Climate change: 182 million potential deaths in Africa

As new negotiations open at the UN for post-Kyoto, a Christian Aid report estimates that 182 million people could die in Africa by 2100 from direct causes of climate change.

This week, 190 nations will be represented, from Monday 15 May in Bonn as part of the UN Framework Convention on Climate Change (UNFCCC) for further negotiations on the climate issue.

The summit will be chaired by Canadian Environment Minister Rona Ambrose. Last week, it suffered the wrath of Canadian ecologists calling in particular for his resignation, because the Canadian Conservative government (led by Stephan Harper) decided to no longer comply with the Kyoto Protocol in its entirety.

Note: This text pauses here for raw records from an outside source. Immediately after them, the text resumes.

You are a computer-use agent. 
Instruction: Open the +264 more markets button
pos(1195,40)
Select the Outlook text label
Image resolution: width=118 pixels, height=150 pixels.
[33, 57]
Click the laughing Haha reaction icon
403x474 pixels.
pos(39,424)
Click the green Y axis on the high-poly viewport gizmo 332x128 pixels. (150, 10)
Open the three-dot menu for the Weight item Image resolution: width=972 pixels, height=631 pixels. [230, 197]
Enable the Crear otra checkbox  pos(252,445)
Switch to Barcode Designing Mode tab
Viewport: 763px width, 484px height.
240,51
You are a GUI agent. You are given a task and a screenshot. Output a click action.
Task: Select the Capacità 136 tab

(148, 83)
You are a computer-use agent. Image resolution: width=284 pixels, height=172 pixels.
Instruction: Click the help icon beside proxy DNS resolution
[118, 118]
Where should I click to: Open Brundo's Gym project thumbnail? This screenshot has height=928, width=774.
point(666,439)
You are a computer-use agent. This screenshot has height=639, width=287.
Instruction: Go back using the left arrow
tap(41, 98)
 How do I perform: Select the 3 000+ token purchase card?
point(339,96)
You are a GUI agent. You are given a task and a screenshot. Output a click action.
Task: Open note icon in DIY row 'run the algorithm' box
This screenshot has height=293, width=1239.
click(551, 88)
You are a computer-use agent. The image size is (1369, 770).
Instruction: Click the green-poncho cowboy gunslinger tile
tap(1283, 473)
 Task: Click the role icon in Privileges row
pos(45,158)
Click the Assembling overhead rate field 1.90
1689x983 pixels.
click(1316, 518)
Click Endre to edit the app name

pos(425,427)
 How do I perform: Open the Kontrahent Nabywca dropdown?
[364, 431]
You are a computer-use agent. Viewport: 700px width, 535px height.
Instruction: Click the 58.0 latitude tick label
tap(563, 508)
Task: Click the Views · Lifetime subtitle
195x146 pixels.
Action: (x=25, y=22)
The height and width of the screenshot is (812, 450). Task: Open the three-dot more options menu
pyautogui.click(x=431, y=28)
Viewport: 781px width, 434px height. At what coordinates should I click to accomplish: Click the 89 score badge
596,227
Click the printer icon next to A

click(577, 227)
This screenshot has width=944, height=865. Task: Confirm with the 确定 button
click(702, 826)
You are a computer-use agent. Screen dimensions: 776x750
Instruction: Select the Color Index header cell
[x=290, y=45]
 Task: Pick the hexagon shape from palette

Developing countries will certainly ask the rich countries to create the dynamic not to pay first the economic price of these environmental strategies. "Developing countries expect industrialized countries to play a real driving role in efforts to limit emissions, before they themselves accept binding targets," said Richard Kinley, Acting Secretary of UN Framework Convention. One of the arguments put forward by these countries is that global warming was mainly caused by the lifestyle of the countries of the North. Indeed, a Westerner consumes 11 times more energy than a resident of the South. Half of the CO2 releases are produced by the North (24% of the world total for the United States, 10% for the euro zone).